Thursday, June 3, 2010

Thursday Thoughts - Music

So this week's Thursday Thoughts may seem a little random at first. This week's installment was going to revolve around how critical reviews, willing that they're honest and fair, are what indie developers should want to see. You know, rather than dishonest 10's-across-the-board reviews by publications or sites that only wish to please others and keep any sort of advertising/product flow coming. But I think that can wait for another week while I go onto a more personal subject that, in the end, will still relate to gaming: Depeche Mode.

If someone told me I only had one band to listen to for the remainder of my existence, I don't think I'd hesitate with my answer of "Depeche Mode". And looking back over the last 12 years of my life, there's no one reason for that. I didn't get into the band until the very late 90's, I have nothing that all of a sudden got me listening to them, and I didn't become a die-hard fan overnight. Yet over the last decade no band has made me feel more focused on whatever I'm doing. For some odd reason, the music seems to drown out everything except for two things: itself, and whatever my senses and thoughts are pointed toward. Even emotions, even my hatred becomes a pointed spear rather than a desperate net.

I'm pretty sure this is starting to beg the question, "What does this have to do with gaming or even this blog?" Earlier today I was thinking, as I often do, about the kinds of games I'd make if I had an ounce of talent to do so.

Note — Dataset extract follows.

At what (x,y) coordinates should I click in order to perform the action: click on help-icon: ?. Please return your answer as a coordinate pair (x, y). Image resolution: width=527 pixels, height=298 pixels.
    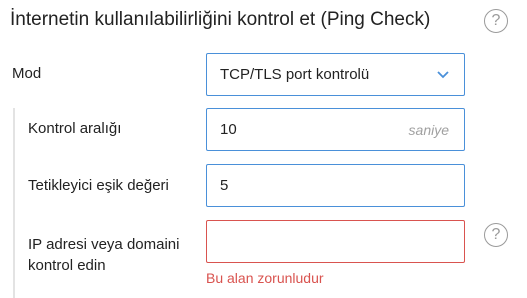
    Looking at the image, I should click on (496, 21).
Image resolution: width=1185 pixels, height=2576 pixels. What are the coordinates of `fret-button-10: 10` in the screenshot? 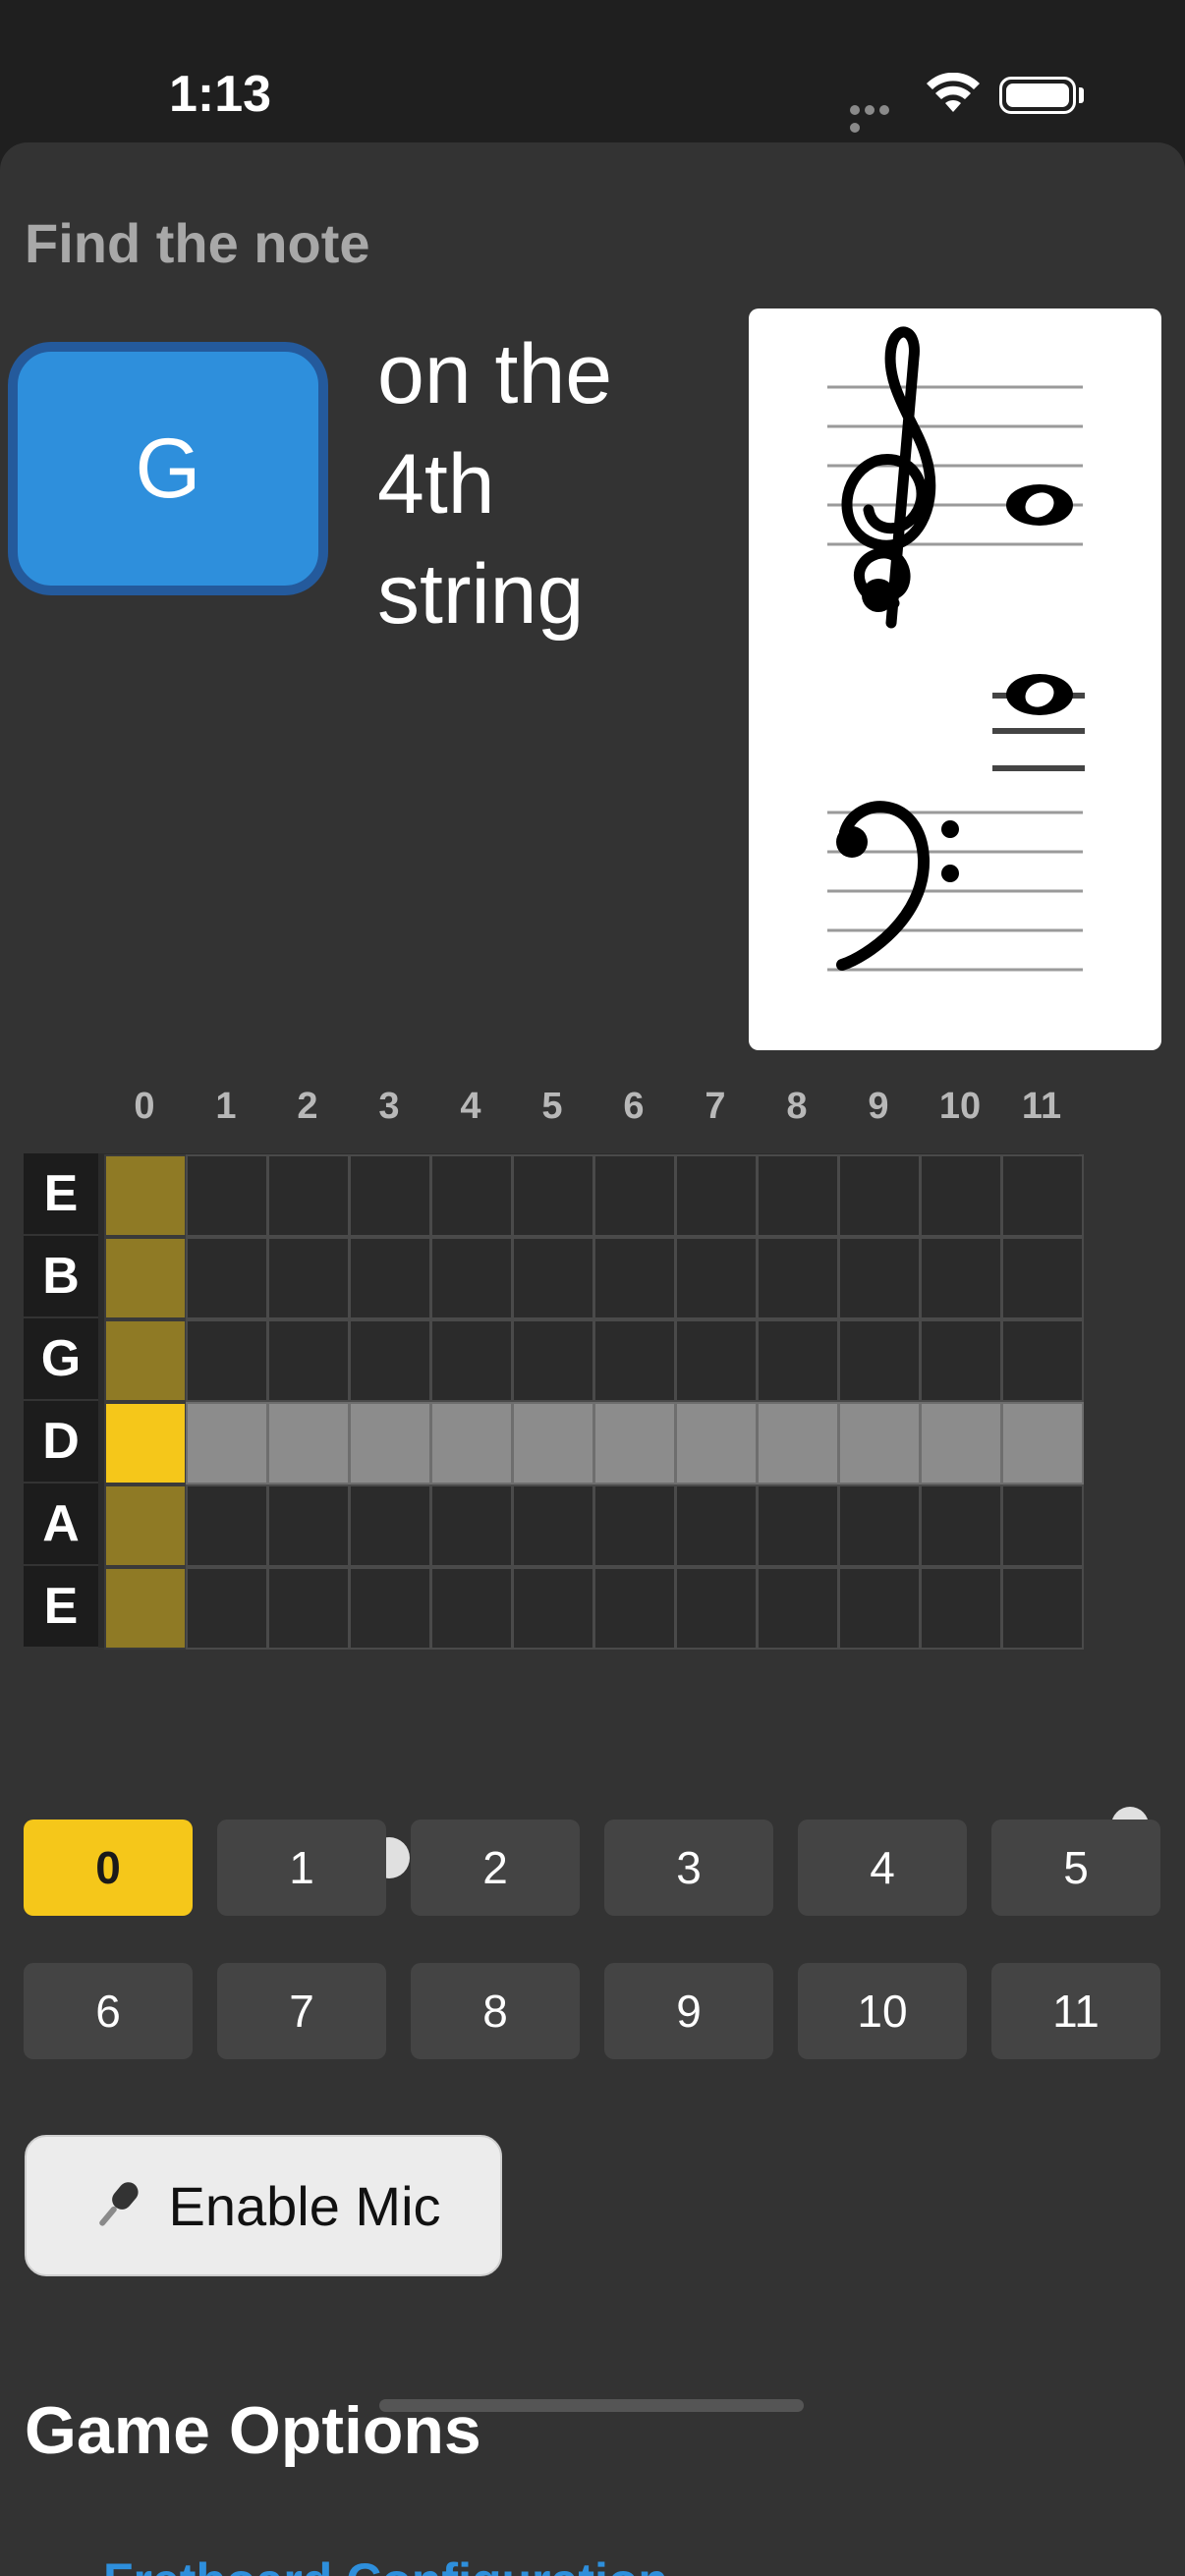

Ideas don't craft themselves into the 1's and 0's necessary to entertain others, and even though the tools are in front of me I'm pretty sure I'd be the farthest thing from a capable carpenter with them. Back to earlier, though. I thought, if I did have the motivation and ability to create the games I'd enjoy making, what music would I want in them? My mind went through the different styles of music that I normally hear in what I play. Would I want some trance? Some metal? Maybe melt a ton of different styles together like Yasunori Mitsuda does with the Chrono and Xeno games? And then it hit me: I'd want something that sounds like it came right off of Ultra. I'd want music that not only pleased my senses but also gave me a calm, focused look at the puzzle at hand.

And, really, games are all about puzzles. Even the most frantic fighter or racing game is a series of puzzles that need to be solved right then and there. Of course, I'm pretty sure hearing "Sister of Night" isn't all that great in every gaming scenario. Pounding out a combo during a crucial moment in Super SF4 isn't something I see myself doing to "It's No Good", and I doubt the BOOM HEADSHOT FPS crowd isn't going to go for otherwise appropriately named "Barrel of a Gun" as the soundtrack of their latest Call of Duty skirmish.

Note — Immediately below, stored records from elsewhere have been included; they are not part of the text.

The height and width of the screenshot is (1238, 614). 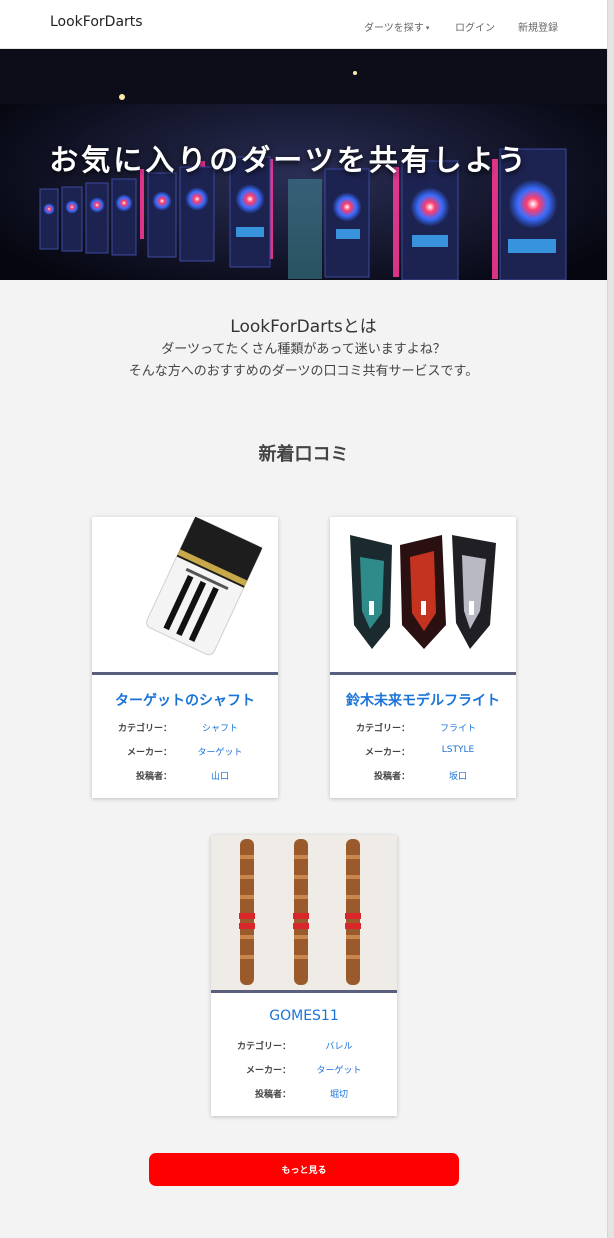 I want to click on top-navbar: LookForDarts ダーツを探す ▾ ログイン 新規登録, so click(x=304, y=24).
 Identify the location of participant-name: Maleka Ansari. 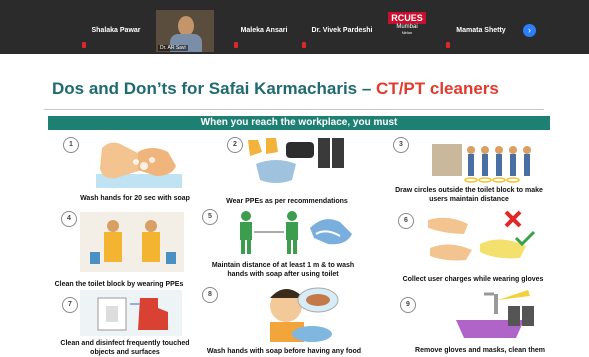
(264, 30).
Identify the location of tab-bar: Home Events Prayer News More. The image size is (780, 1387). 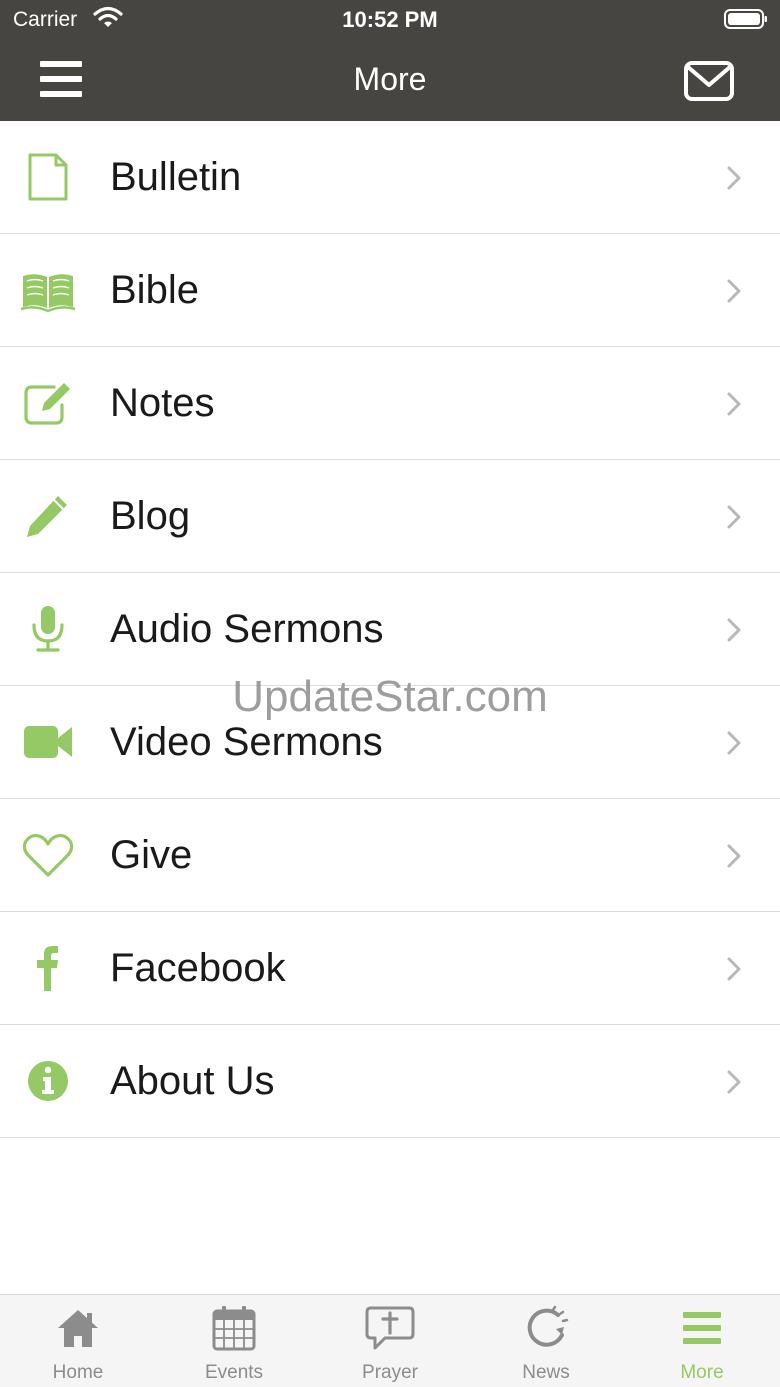
(390, 1340).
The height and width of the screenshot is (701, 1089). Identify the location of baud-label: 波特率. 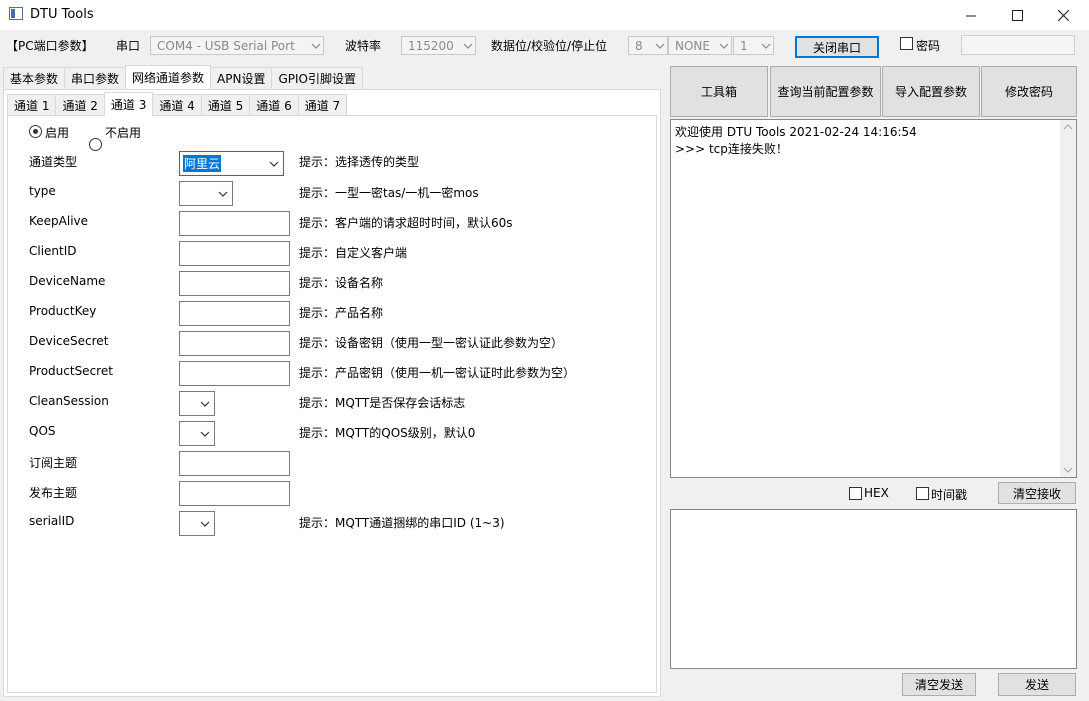
(364, 46).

So where would it fit in? Why, in a lot of the indie games I see on the XBLIG Marketplace, of course. One such recent game, platformer Apple Jack, has a soundtrack that reminds me of this idea. The soundtrack itself is a simple acoustic guitar that sounds like it's being played near a campfire for the sheer sake of wooing a girl, but it's the presentation of it that matches the idea: it's there without invading the gameplay. You don't hum it while playing, you don't even really think about it other than acknowledging that it's there and that it's good. It almost pushes your mind toward the game, relaxing you and focusing your thoughts and efforts on what needs to be accomplished. Which is good in that game, as it's difficult and requires your attention, and I think the same thing would be accomplished with that sort of non-invasive new wave/electronica.

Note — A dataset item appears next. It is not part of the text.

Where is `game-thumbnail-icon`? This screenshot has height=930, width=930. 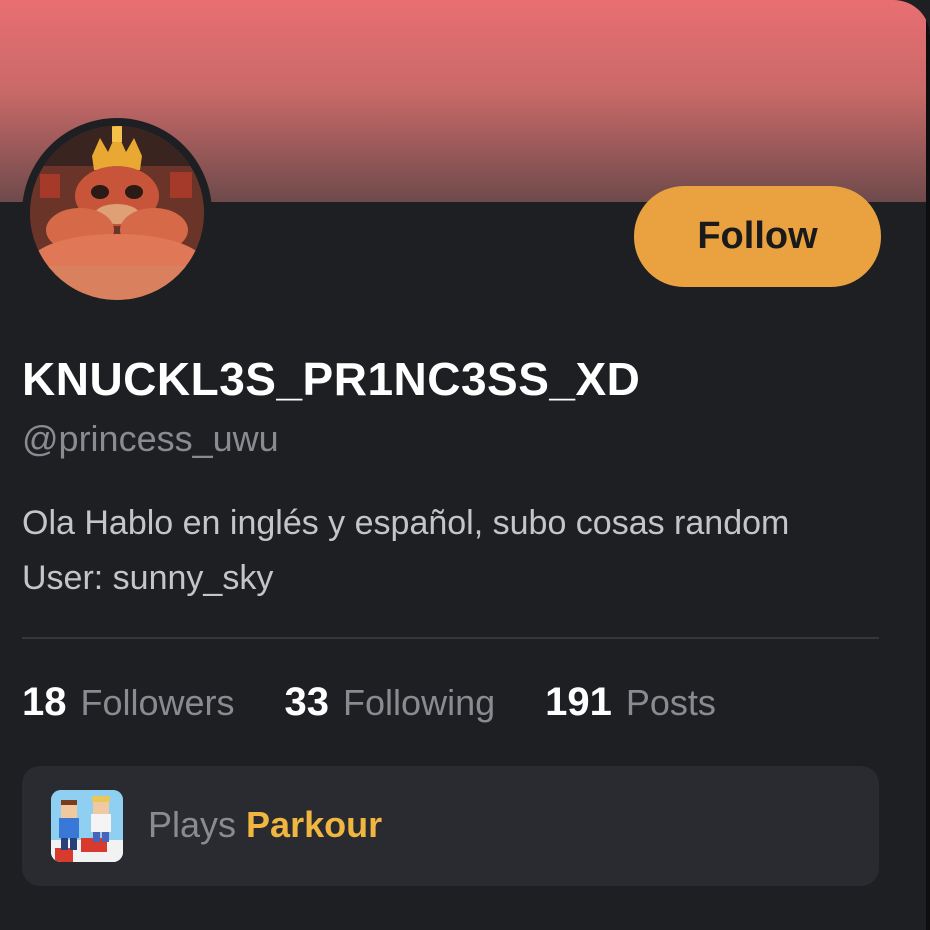
game-thumbnail-icon is located at coordinates (87, 826).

I know many will disagree with this and probably can't play a game without whatever the cool kids listen to these days playing on their iPods. I don't blame them. But from my experience and thoughts, I don't think there's any music out there that I'd rather see as a soundtrack for the majority of what I play than the synthpop sound of Depeche Mode. And if I ever do find the ability and desire to make games rather than just write about them, rest assured whatever music accompanies it will have its roots with my favorite electronic band.